Top 10 Emerson Lake & Palmer Songs
Prog-rock was never an easy sell to mainstream audiences. Something about 23-minute songs that go on and on and on about celestial gods never quite caught on with Top 40 fans. But somehow Emerson, Lake & Palmer managed to place a few songs on the Billboard charts in the '70s. The seven studio albums and two live records they released during their peak years all went gold.
But the trio never fit squarely into rock's confines anyway. Keyboardist Keith Emerson filled his long, winding solos with classical references that went over the heads of many bong-toking listeners. Indeed, the group's 1971 Top 10 album Pictures at an Exhibition was based on Russian composer Modest Mussorgsky's 1874 piano piece.
Our list of the Top 10 Emerson, Lake & Palmer Songs includes some of those heady classically inspired works and some of their heavier prog tracks, as well as some of the rare moments when they lightened up and let down their long, flowing hair a little.
The nine-minute centerpiece, and title track, to the trio's highest-charting studio album takes almost three minutes to kick in. The lengthy intro features guitarist / singer Greg Lake getting his classical-music voice on while Emerson pounds away on piano keys. But then a swarm of synths ushers in a typically complicated time signature that eventually gives way to a percussion tour de force by drummer Carl Palmer.
Henry Mancini's familiar theme for the popular detective show from the late '50s and early '60s gets a synth-fueled update. But the trio still stays pretty faithful to the song's core arrangement. "Peter Gunn" served as Emerson, Lake and Palmer's show opener for a number of years.

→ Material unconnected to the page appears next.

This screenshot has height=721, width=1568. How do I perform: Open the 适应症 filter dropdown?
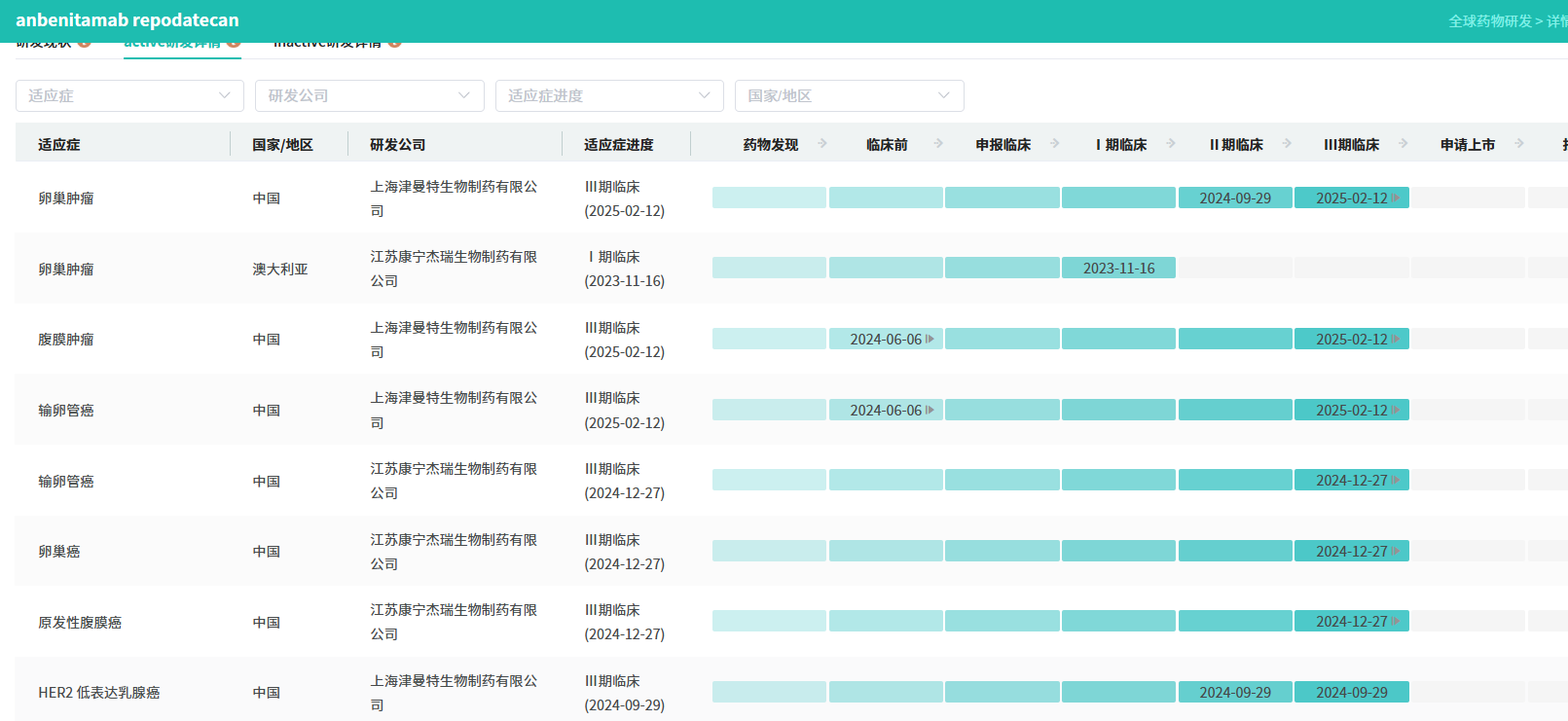tap(129, 95)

The version from 1979's In Concert was released as a single but didn't chart.
The instrumental "Hoedown" was penned by composer Aaron Copland for his 1942 opera Rodeo. And like most Copland compositions, "Hoedown" is big, brash and showoffy -- perfect for Emerson, Lake & Palmer, who adapted the piece for their 1972 album Trilogy. It's the only song on the group's third album not written by a member of the trio, but they have such fun with it (especially in concert) that it sounds like a natural fit on the LP.
Like a few tracks on our list of the Top 10 Emerson, Lake & Palmer Songs, "Jerusalem" was adapted by the trio from an ancient source. In this case, both a hymn by British composer Hubert Parry and a poem by William Blake inspired the opening cut on the band's most popular album. Emerson's innovative use of a Moog synthesizer on the song is a pretty historical moment as far as these things go.

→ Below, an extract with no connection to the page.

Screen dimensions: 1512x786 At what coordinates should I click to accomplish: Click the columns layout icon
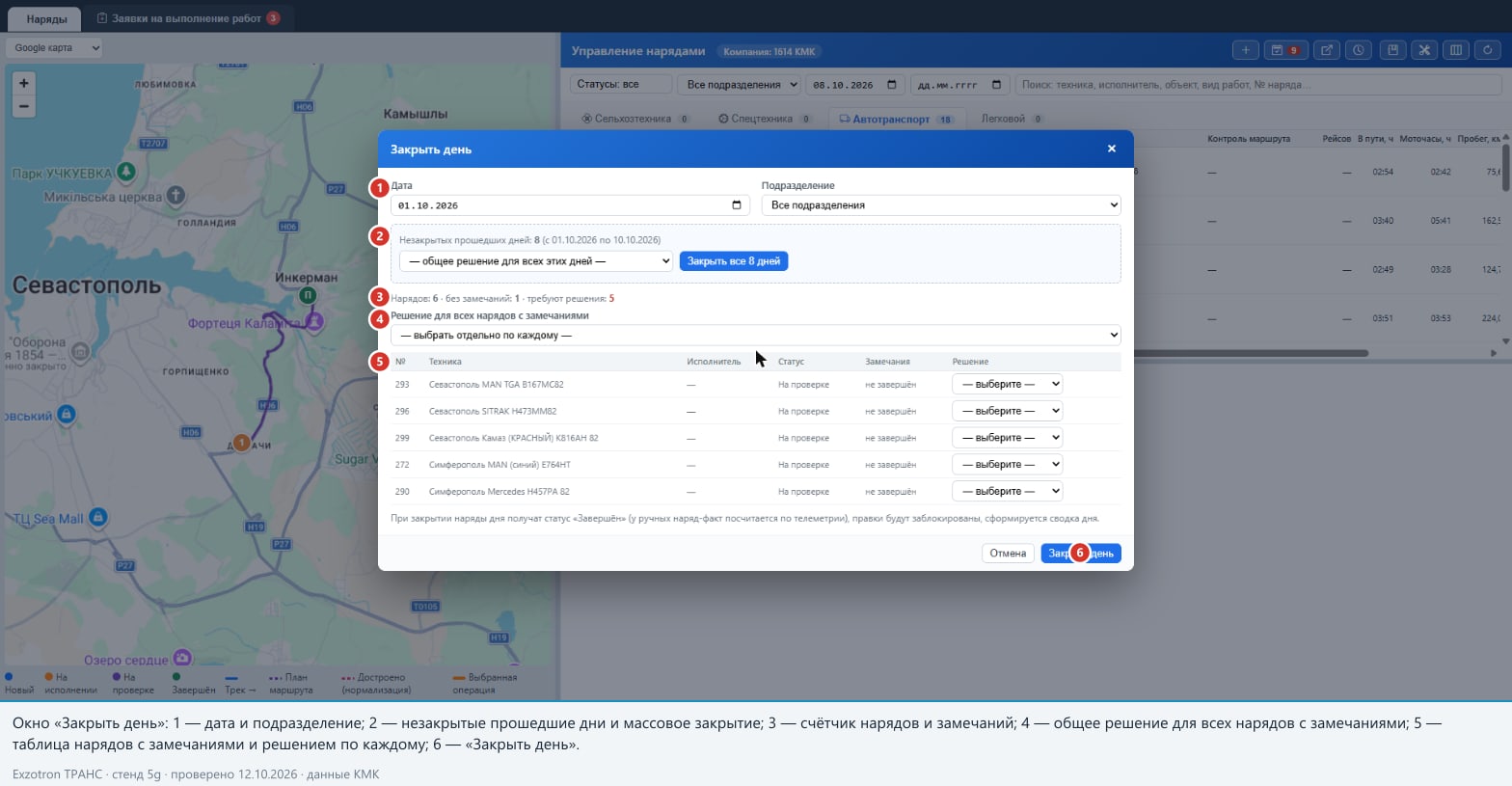1456,50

This acoustic number from Trilogy is first a showcase for Lake, who yields the song's final minute to Emerson, who glides across the guitars and softly rattling percussion with a storm of keyboard squiggles. It makes for a jarring but pleasant break. Still, "From the Beginning" became Emerson, Lake & Palmer's highest-charting single, climbing to No. 39.

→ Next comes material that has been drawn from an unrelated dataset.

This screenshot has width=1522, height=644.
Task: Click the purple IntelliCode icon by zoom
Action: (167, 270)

Based on Tchaikovsky's "March of the Wooden Soldiers" from The Nutcracker, this modern-day arrangement was originally recorded by a studio group called B. Bumble and the Stingers in 1962. Emerson, Lake & Palmer used it as the final movement on their high-concept 1971 live album Pictures at an Exhibition. Lake reportedly hated this piece, a showcase for Emerson. But it managed to make it to No. 70 on the chart. Plus, it's kinda fun.
Like "Hoedown" (see No. 8 on our list of the Top Emerson, Lake & Palmer Songs), "Fanfare for the Common Man" was composed by Aaron Copland. This piece was adapted by ELP for their ambitious 1977 LP Works, Volume 1, in which each member received a side of the record to show off, with the remaining one shared by the trio. "Fanfare for the Common Man" comes from side four and is one the album's highlights.
"Tarkus" is one of the trio's most ambitious pieces, a seven-part, 20-minute, sidelong suite that opens their second album. In fine prog-rock fashion, the album tells some sort of story about post-apocalyptic warfare waged by a weapons-equipped armadillo ... or does it? Who knows? Who cares? Tarkus is total proggy awesomeness.
The trio's first single sounds little like anything else in the ELP catalog. Maybe because Lake wrote the song when he was only 12. Also possibly because it's a restrained performance by the group ... until the final minute, when Emerson clears out the soft acoustic touches with his super-intense farting Moog.
Emerson, Lake & Palmer's best and most popular piece actually is made up of four parts spread over two LP sides that clock in at nearly half an hour. The most popular section is "First Impression, Pt. 2," which includes the famous intro -- "Welcome back, my friends, to the show that never ends" -- that became the title of the group's highest-charting album, a live record from 1974. But try to take in the entire 30-minute piece. It's epic prog-rock at its best, without too much of the usual sour aftertaste.